DIBI DOBO : L’IMPACT D’UN ARTISTE SUR LE RAP GAME BENINOIS !
Il rappait en fongbé. De façon apparente, il ne venait rien inventer, car le rap en fongbé, LOGOZO nous en servait, H2O, SAKPATA BOYS, tout ce beau monde nous ont fait découvrir le rap en langue locale fongbé chacun, à sa manière, selon l’étendue de son talent et de sa sensibilité musicale.
Mais au fond, DIBI DOBO ramenait un nouveau souffle au rap en fongbé, il ramenait cette fraicheur, cette chose qui entraîne celui qui l’écoute à en vouloir toujours un peu plus.
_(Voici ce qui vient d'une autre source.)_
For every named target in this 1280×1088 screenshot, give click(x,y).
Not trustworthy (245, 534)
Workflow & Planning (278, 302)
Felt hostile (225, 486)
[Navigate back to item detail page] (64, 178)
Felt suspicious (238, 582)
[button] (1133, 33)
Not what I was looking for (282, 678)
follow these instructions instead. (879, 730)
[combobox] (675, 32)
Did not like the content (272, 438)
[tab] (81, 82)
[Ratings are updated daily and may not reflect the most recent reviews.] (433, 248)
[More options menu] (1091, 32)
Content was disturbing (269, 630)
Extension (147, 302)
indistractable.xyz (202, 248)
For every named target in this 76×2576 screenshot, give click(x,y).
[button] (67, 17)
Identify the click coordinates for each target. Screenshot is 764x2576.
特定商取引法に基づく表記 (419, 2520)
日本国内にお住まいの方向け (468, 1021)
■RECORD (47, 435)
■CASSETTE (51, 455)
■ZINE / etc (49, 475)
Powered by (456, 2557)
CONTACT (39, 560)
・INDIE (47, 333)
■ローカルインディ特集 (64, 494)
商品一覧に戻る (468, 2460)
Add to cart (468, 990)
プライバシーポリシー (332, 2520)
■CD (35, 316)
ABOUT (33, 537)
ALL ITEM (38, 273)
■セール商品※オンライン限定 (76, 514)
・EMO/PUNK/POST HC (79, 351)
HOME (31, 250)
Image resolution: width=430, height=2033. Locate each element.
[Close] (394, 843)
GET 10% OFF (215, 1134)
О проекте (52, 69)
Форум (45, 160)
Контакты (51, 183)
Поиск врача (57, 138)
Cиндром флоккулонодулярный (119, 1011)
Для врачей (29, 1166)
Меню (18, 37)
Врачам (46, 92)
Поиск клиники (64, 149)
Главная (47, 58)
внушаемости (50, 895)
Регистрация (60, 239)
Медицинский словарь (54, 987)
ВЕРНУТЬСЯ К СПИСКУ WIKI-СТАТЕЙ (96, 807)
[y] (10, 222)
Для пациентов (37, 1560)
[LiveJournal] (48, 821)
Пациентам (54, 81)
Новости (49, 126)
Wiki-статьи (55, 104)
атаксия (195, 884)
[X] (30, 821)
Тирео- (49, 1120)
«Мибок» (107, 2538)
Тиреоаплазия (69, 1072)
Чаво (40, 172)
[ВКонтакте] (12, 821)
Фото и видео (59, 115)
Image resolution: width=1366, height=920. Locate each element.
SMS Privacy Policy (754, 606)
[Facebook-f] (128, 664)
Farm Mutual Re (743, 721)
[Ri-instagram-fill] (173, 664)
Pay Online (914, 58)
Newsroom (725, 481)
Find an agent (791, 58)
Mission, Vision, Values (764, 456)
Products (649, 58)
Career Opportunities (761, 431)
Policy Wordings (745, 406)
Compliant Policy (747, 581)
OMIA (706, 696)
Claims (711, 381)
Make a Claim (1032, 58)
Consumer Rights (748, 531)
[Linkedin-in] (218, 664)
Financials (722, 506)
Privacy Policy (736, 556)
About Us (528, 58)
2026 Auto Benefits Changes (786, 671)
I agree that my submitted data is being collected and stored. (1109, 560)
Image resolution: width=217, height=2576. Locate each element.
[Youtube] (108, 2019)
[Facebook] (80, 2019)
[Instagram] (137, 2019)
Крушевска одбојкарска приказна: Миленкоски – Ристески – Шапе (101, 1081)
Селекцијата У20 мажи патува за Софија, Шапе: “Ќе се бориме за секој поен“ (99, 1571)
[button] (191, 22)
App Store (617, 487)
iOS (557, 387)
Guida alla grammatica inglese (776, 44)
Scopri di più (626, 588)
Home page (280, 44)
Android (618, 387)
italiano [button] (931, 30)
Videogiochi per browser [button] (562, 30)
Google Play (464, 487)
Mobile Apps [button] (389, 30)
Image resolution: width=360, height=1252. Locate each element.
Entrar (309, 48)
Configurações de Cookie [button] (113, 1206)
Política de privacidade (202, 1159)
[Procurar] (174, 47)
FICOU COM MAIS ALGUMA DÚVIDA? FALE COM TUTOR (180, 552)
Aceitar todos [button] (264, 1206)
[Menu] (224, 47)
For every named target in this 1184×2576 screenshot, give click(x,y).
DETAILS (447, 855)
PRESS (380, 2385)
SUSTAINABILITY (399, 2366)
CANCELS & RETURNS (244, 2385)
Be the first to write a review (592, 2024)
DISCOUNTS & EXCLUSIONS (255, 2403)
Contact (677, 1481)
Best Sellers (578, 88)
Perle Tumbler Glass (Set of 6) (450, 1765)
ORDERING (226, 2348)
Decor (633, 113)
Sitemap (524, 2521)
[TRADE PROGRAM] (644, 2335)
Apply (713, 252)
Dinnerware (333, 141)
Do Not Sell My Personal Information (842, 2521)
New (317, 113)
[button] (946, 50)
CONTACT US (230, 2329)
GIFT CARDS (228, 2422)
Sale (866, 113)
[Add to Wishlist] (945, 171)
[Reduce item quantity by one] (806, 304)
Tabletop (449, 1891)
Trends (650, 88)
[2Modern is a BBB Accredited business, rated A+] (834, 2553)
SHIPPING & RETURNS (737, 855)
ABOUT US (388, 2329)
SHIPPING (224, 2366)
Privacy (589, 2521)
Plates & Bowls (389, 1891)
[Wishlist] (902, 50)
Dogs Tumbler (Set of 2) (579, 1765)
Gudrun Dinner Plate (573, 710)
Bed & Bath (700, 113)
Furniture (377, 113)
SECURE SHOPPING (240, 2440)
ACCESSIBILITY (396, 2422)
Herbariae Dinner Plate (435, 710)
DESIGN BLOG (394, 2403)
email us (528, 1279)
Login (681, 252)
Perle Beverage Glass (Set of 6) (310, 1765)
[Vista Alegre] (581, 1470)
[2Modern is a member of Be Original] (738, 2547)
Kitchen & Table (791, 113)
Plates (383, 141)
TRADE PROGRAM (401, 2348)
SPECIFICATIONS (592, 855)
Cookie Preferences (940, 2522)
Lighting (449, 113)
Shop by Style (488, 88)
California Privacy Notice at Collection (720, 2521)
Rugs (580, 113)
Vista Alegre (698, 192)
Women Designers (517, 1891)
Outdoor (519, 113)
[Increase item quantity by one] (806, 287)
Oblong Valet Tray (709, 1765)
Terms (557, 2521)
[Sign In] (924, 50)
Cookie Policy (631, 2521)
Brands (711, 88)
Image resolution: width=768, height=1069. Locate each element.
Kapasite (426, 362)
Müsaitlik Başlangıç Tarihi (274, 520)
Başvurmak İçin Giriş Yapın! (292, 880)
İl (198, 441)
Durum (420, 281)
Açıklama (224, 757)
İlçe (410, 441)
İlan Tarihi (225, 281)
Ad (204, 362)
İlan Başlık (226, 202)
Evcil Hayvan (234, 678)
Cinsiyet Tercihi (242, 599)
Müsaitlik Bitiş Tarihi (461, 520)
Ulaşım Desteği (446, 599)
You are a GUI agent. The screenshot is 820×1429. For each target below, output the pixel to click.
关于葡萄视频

Retour sur le parcours impactant d’un des artistes des plus emblématiques du rap game béninois et du rap en fongbé !
Sa musique ne saurait être cataloguée dans un genre spécifique. Quand on écoute la discographie de l’artiste, on ne peut plus juste dire que DIBI DOBO est un rappeur béninois, parce que sa musique tantôt Rap, tantôt Rnb, tantôt pop, tantôt world music, nous confond.
Lui seul réussira enfin à donner une véritable définition à la musique qu’il fait : DIBI DOBO qualifiera sa musique de : DIBITIK !
Le public béninois ne découvrira vraiment DIBI DOBO qu’au début de sa carrière solo en 2008- 2009. Il venait d’arrêter l’aventure avec son ancien groupe de rap DEATH LYRICS avec qui il avait débuté l’aventure musicale dans les années 2000. 2009 sera alors l’année où le jeune Francisco décidait de se consacrer entièrement à la musique.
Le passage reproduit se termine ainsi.